═════ EXERCISE DATA

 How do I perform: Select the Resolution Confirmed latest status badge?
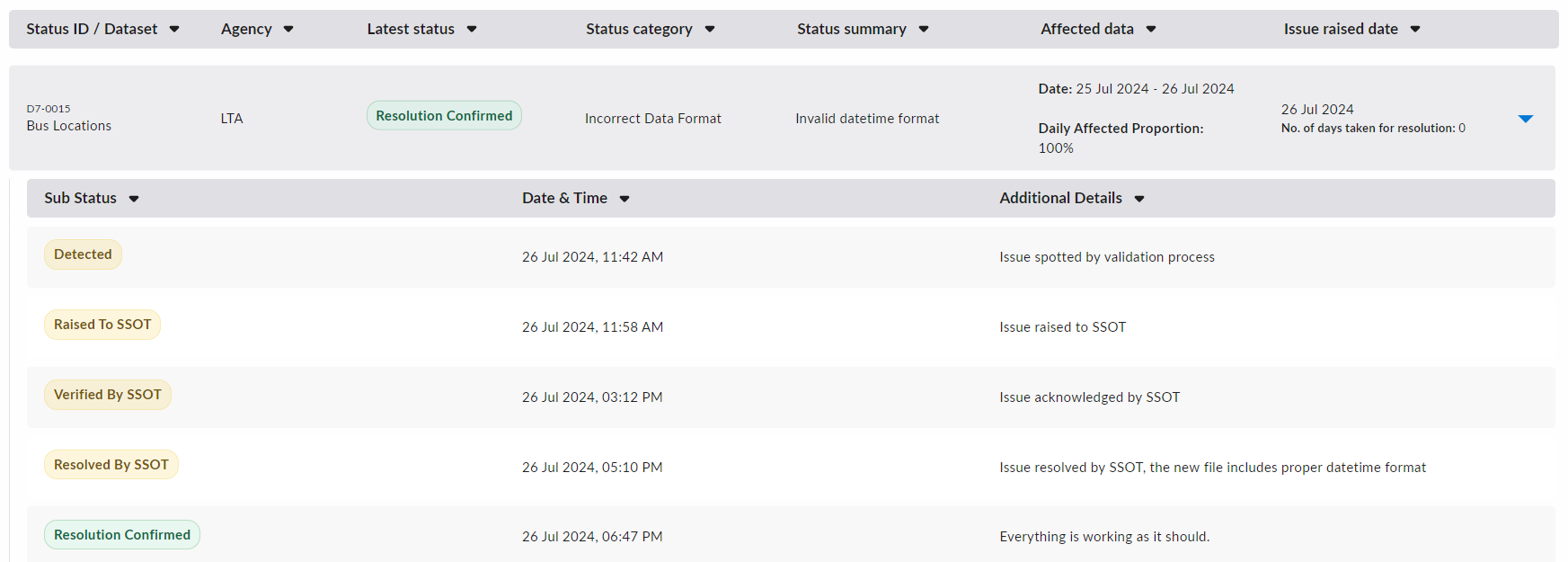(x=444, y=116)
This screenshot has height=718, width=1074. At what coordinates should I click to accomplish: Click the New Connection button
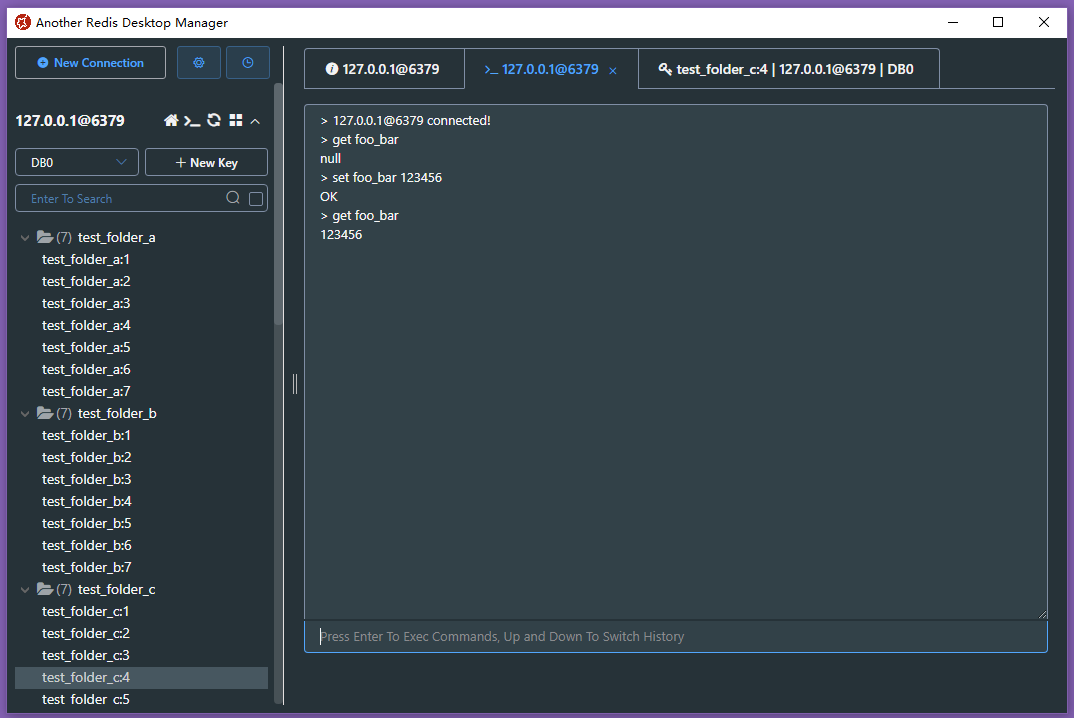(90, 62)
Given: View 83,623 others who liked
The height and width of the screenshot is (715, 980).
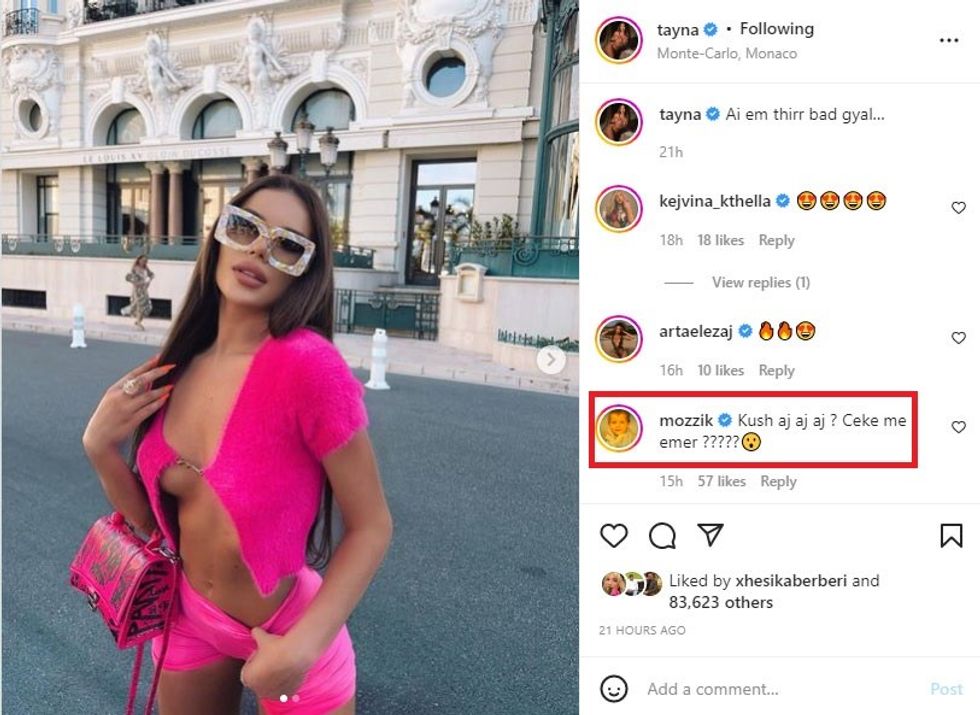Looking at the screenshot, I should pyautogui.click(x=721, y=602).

══════════
═════ EXERCISE DATA

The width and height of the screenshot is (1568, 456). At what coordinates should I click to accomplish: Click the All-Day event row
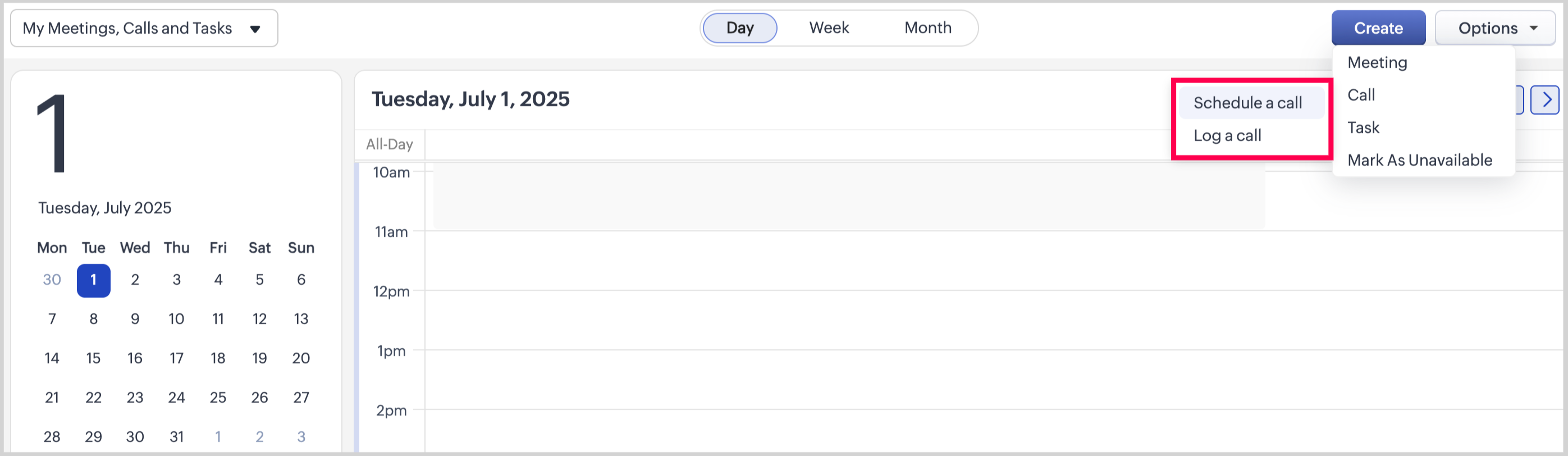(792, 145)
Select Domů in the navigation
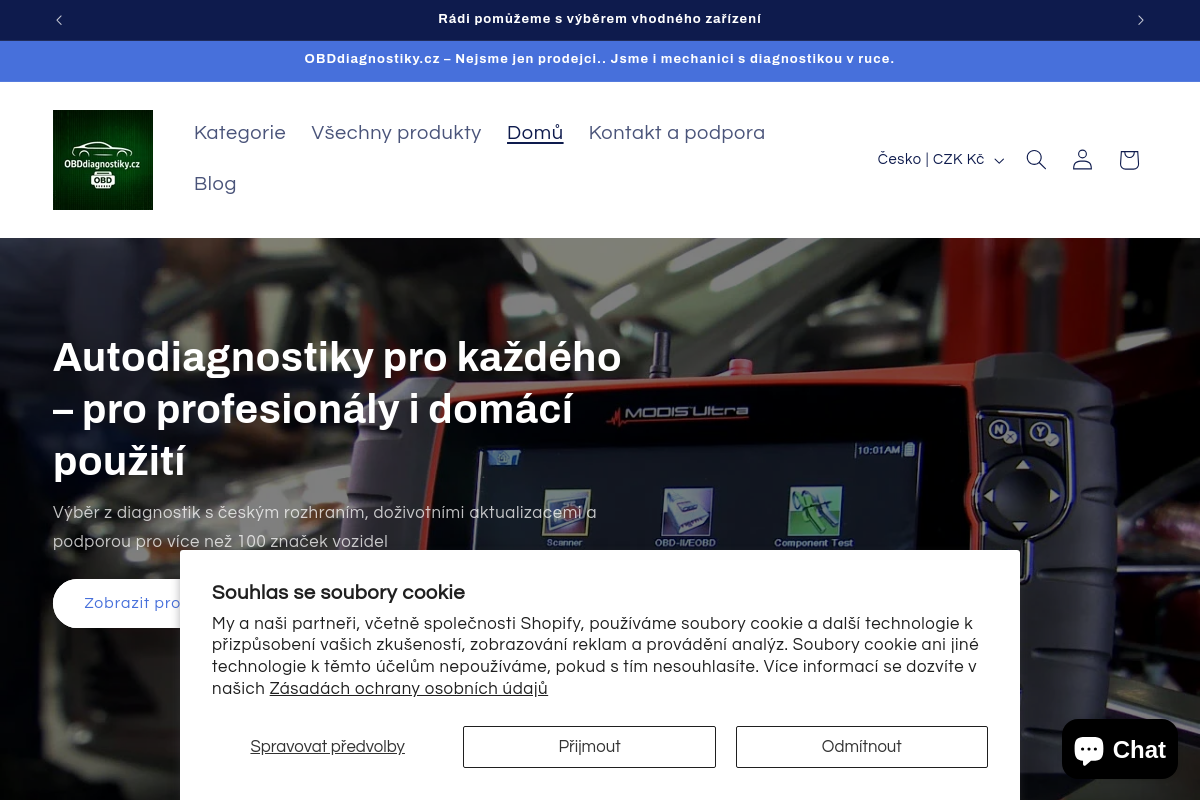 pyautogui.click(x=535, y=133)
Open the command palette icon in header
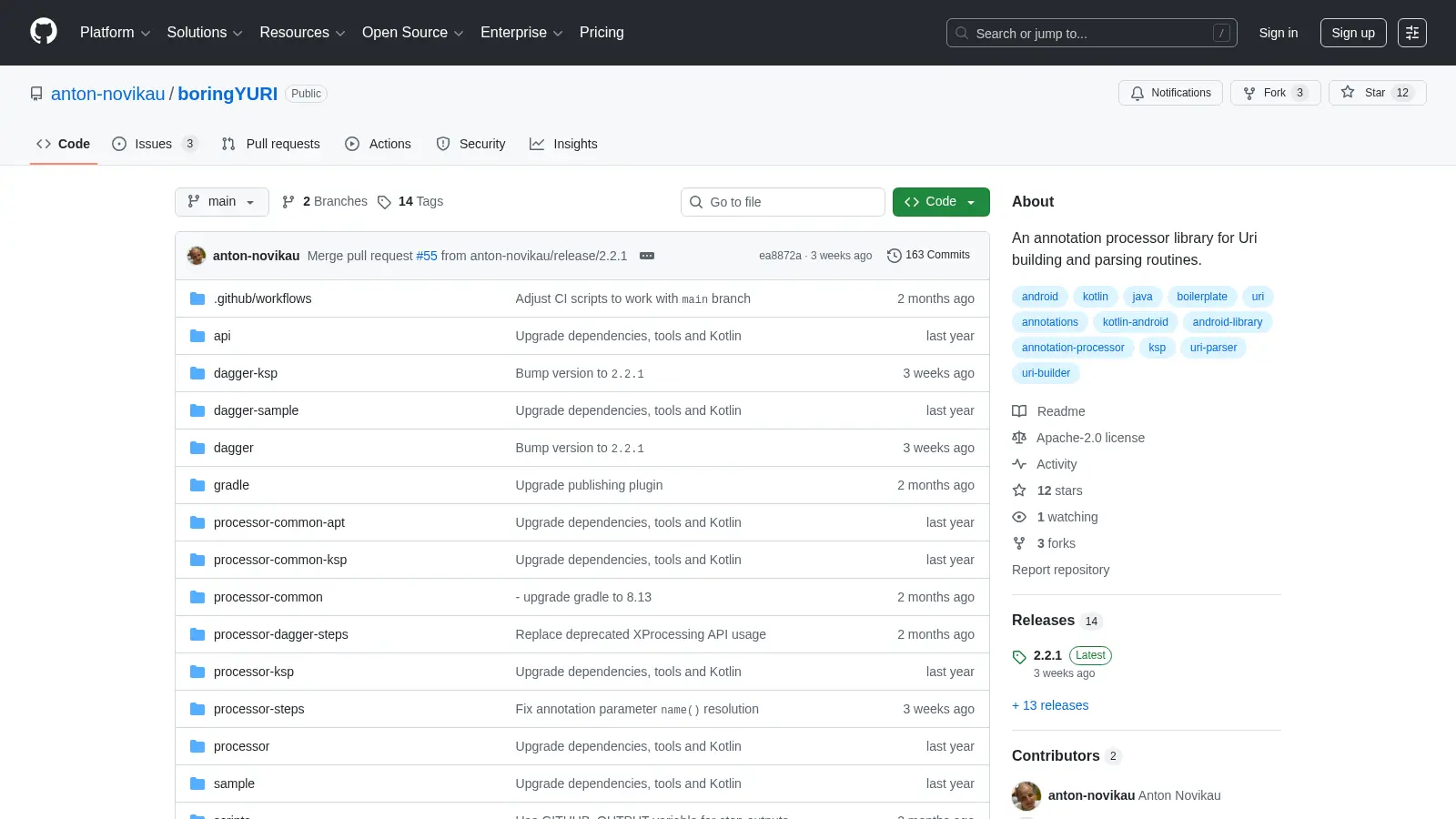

══════════

EXERCISE TASK = Recast the data as a numbered list, starting with the line containing "The width and" and going on through the line containing "Open the command palette icon in header", with blank lines left out. Leave the pictures out of the answer.

COMPLETED EXERCISE =
1. The width and height of the screenshot is (1568, 456). At what coordinates should I click to accomplish: Click the All-Day event row
2. (792, 145)
3. Select Domů in the navigation
4.  pyautogui.click(x=535, y=133)
5. Open the command palette icon in header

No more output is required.